The funny thing is how much I've learned to appreciate them through the process of teaching people how to make them. Folks are always telling me how much they like them and why. Number one reason for most is that someone with no yard or depth of soil can grow homegrown tomatoes and other vegetables. Older folks enjoy gardening at an elevated height, and that there's no need for hoeing or heavy work involved in gardening with them - just planting and dragging the occasional (plastic) hose over for adding water to the reservoir.  With so many advantages, should they be avoided because they're fairly "tacky" and again, made from a petrochemical product?  If a child develops a love of nature or a better diet and appreciation for vegetables because a teacher grew something in a GrowBox for the class one year, does that benefit outweigh the negatives?


Also built from a plastic storage bin is my vermiculture (that's worm composting) bin.
Although it took a while to really get going, now I'm wishing it were bigger. Guess I'll just have to build another one.  Does it being made of plastic negate the act of composting?

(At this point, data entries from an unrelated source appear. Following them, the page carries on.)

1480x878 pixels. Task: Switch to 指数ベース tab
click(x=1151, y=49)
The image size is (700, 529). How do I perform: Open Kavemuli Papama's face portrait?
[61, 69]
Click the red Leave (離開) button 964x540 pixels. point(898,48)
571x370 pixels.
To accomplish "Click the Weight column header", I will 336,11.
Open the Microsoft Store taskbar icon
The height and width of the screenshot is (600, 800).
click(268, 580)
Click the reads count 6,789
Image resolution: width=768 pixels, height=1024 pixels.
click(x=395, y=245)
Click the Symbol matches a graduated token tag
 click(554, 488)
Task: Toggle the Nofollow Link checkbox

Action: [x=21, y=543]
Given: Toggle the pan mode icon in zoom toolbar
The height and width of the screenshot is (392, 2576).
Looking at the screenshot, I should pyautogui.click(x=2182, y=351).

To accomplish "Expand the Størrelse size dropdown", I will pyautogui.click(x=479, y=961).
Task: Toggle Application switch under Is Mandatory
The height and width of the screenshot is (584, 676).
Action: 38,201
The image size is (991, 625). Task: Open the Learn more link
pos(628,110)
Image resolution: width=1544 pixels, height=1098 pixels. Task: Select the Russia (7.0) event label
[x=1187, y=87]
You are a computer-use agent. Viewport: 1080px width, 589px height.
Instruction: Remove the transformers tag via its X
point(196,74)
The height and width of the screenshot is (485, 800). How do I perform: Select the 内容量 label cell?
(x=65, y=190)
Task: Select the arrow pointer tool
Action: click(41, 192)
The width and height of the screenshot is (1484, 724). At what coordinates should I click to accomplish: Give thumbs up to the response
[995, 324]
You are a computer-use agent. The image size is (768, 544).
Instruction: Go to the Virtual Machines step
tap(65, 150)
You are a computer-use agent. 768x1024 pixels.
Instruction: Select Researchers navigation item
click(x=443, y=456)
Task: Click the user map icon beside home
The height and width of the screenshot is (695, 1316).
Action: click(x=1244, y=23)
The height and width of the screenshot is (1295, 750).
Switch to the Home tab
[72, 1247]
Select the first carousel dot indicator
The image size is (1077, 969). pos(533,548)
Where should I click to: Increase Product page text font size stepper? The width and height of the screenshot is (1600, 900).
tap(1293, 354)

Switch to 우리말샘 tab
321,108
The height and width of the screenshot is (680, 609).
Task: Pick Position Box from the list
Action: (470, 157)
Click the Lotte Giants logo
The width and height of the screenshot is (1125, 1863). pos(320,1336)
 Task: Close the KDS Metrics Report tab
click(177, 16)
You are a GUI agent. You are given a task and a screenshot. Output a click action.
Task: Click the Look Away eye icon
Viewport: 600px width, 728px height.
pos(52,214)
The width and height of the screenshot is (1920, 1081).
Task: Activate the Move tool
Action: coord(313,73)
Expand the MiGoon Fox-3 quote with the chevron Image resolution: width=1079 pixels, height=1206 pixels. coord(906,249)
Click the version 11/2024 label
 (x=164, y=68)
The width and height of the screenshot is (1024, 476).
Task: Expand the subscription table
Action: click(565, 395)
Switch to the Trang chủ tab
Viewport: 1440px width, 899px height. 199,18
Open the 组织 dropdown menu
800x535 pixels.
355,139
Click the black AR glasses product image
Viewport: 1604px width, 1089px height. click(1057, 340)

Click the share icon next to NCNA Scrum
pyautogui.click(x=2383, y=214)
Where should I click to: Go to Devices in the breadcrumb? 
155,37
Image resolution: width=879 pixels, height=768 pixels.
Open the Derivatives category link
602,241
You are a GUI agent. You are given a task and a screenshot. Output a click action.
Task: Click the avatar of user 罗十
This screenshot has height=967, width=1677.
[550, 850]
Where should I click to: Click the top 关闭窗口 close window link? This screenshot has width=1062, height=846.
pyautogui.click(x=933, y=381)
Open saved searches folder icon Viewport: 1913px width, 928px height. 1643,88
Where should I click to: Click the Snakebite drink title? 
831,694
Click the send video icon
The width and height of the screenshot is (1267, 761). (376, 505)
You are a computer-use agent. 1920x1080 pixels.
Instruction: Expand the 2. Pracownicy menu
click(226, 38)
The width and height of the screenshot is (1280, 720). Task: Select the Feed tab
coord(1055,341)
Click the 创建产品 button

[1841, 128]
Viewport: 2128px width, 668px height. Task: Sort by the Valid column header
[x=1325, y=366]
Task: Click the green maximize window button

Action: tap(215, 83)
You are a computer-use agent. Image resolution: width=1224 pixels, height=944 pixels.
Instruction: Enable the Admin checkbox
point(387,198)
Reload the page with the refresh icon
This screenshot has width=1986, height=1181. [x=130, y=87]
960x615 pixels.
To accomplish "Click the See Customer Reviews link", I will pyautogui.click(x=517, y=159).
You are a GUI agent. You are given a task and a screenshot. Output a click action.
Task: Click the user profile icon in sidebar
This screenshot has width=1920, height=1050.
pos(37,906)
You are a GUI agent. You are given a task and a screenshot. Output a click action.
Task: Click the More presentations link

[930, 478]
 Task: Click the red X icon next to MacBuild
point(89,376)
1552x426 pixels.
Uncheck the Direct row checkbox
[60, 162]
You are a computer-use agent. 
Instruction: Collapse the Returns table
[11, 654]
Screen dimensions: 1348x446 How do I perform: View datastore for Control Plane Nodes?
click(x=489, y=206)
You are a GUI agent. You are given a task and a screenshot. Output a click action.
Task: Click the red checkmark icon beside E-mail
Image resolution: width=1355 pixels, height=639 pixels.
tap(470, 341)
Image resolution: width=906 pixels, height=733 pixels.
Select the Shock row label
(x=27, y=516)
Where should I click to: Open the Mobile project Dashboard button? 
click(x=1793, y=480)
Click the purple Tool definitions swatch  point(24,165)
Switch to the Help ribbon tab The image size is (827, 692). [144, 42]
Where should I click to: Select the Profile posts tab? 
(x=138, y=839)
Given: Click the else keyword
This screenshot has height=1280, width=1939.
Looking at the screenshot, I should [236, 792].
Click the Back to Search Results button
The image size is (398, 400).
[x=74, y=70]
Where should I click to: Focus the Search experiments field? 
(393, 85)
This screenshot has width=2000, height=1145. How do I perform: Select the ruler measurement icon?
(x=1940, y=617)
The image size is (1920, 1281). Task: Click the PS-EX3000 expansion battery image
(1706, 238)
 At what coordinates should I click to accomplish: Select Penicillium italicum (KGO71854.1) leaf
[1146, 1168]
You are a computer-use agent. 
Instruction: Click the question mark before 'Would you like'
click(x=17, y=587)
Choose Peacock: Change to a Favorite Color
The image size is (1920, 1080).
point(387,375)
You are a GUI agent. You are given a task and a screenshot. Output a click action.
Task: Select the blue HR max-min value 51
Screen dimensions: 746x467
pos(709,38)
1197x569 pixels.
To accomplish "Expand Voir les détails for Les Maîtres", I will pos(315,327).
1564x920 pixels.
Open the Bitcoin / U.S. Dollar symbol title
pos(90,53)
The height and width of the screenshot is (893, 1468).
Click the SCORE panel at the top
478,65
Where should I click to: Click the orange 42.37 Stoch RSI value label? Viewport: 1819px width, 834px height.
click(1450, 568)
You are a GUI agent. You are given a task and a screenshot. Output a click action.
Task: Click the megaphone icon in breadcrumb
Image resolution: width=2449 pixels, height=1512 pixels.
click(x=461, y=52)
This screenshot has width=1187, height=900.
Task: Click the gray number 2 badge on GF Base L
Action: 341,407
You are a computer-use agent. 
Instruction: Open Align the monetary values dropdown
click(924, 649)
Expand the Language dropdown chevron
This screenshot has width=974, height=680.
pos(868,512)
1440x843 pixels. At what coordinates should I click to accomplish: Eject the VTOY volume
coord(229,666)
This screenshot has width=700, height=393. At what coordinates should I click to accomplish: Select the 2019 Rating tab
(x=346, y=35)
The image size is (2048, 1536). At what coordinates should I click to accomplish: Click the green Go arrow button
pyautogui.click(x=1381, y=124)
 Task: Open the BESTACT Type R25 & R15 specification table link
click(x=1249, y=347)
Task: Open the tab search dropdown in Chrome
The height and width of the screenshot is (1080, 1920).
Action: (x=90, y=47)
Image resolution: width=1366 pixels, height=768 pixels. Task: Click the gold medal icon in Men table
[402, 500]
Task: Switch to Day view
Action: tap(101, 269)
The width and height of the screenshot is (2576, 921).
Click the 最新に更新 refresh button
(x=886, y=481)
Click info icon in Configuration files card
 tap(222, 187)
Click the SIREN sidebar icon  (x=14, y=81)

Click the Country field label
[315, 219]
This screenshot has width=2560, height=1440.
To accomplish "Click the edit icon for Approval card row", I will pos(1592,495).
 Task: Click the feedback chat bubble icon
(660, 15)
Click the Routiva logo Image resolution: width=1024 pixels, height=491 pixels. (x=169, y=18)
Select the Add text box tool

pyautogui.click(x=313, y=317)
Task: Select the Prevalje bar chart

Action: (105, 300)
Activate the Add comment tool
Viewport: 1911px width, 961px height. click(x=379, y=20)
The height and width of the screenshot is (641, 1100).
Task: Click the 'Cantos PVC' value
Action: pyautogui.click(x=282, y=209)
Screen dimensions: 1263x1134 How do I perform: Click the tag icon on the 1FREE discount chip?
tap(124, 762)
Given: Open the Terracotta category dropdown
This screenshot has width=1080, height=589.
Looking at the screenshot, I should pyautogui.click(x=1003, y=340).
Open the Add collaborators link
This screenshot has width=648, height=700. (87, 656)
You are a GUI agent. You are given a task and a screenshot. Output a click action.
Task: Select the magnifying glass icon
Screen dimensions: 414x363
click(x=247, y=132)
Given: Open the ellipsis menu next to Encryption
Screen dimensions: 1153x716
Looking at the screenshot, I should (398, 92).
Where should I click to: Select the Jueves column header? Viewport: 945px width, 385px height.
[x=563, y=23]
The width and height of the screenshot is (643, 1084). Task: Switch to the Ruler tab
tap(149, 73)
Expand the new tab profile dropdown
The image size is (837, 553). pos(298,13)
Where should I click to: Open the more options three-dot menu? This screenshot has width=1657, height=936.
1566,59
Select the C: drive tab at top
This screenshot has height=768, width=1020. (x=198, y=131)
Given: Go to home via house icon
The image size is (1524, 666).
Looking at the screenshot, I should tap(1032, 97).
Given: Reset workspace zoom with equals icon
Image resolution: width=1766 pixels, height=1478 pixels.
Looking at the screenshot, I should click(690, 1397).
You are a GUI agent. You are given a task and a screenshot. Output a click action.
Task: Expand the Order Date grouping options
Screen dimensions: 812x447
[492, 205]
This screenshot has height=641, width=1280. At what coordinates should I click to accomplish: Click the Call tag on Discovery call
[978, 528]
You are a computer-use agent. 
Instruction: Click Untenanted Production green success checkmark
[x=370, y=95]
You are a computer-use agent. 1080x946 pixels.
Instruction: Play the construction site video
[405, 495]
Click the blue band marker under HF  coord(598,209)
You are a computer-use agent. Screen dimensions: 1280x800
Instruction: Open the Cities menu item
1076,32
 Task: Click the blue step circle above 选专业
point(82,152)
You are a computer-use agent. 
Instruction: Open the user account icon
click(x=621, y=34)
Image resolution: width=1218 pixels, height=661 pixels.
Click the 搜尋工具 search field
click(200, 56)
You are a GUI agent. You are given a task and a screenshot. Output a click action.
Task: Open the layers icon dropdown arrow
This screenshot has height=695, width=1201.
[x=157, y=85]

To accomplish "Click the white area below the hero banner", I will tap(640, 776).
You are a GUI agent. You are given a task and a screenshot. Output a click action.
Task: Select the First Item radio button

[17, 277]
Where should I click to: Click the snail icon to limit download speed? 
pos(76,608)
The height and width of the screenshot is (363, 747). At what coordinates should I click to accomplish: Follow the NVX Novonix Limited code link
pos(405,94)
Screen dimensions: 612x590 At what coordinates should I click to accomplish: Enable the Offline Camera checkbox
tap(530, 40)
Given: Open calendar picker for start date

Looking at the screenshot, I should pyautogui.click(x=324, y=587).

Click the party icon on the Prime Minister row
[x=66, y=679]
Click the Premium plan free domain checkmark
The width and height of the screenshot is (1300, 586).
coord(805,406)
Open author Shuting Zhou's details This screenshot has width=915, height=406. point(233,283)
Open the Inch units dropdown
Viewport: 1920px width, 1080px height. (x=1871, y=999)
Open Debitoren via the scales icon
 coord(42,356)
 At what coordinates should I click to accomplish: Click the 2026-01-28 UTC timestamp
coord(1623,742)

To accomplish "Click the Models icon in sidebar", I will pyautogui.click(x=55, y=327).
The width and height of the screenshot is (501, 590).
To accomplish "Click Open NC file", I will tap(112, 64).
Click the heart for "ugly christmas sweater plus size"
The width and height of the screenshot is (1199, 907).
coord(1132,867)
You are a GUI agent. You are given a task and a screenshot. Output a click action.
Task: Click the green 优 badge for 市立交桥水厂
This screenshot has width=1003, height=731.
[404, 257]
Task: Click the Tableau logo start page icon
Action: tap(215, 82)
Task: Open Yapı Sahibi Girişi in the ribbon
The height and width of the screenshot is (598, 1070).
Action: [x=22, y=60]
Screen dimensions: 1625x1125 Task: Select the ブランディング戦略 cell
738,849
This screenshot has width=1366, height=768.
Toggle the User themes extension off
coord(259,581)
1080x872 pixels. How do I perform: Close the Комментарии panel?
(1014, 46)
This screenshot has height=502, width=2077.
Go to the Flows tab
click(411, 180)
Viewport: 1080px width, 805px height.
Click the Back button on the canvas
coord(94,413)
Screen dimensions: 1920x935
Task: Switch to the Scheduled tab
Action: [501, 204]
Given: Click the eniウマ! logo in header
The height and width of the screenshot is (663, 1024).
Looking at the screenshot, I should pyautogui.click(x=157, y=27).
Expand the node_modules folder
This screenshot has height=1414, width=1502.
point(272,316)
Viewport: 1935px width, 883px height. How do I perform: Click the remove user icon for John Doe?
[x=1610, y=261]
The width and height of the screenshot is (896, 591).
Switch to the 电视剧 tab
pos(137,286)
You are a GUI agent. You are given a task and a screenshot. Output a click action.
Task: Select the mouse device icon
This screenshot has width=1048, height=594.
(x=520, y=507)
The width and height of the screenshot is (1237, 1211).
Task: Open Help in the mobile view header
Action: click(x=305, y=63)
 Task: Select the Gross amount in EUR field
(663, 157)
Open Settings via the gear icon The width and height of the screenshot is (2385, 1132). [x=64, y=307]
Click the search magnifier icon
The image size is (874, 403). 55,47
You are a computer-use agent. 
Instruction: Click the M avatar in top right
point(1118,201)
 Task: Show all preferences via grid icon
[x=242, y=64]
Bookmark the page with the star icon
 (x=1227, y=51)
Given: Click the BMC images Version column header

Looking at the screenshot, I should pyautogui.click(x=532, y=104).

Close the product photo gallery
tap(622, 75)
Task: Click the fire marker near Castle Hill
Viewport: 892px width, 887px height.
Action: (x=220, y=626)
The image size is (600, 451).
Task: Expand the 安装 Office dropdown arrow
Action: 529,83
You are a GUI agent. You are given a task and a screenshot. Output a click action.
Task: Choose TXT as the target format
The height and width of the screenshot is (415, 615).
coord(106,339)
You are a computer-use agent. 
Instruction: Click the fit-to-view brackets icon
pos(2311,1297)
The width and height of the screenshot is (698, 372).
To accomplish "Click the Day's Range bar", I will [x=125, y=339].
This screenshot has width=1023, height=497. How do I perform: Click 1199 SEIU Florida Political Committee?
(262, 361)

As I've mentioned, many of my plants were grown from cuttings gathered from friends. My success with propagation increased dramatically when I began using cut off soda bottles to increase the humidity for the cuttings. (Since cuttings have no roots, at that point all moisture must be taken in through the leaves.) I couldn't begin to afford enough of the lovely glass cloches traditionally used for this purpose - especially when it's time to prune the roses and I find it impossible to waste all of those potential rose plants. Then it's not unusual for us to have as many as 25 "test tubes", as my husband likes to call them. The primary downside to these is that I've been seen scouting my neighborhood recycling bins since we don't even empty 4 soda bottles a year.


On one of those dog walking/scouting trips, I found two large plastic pots that were being thrown away. They now house the Meyer lemon and a Mexican lime.
The newest plastic additions are the raised bed corner supports I just used to build 3 vegetable beds in a sunny side strip of our yard. Even though I could have constructed simple raised beds without them, they made the project even simpler and offered angles that would have complicated the process by hours. It was during the building of the beds that now famous single word of dialogue from The Graduate began repeating in my mind.

So, give me some feedback: other than the little nursery pots and trays we bring plants home in, what are the ways you're using plastic in your garden? Please tell me I'm not alone in this dirty little secret.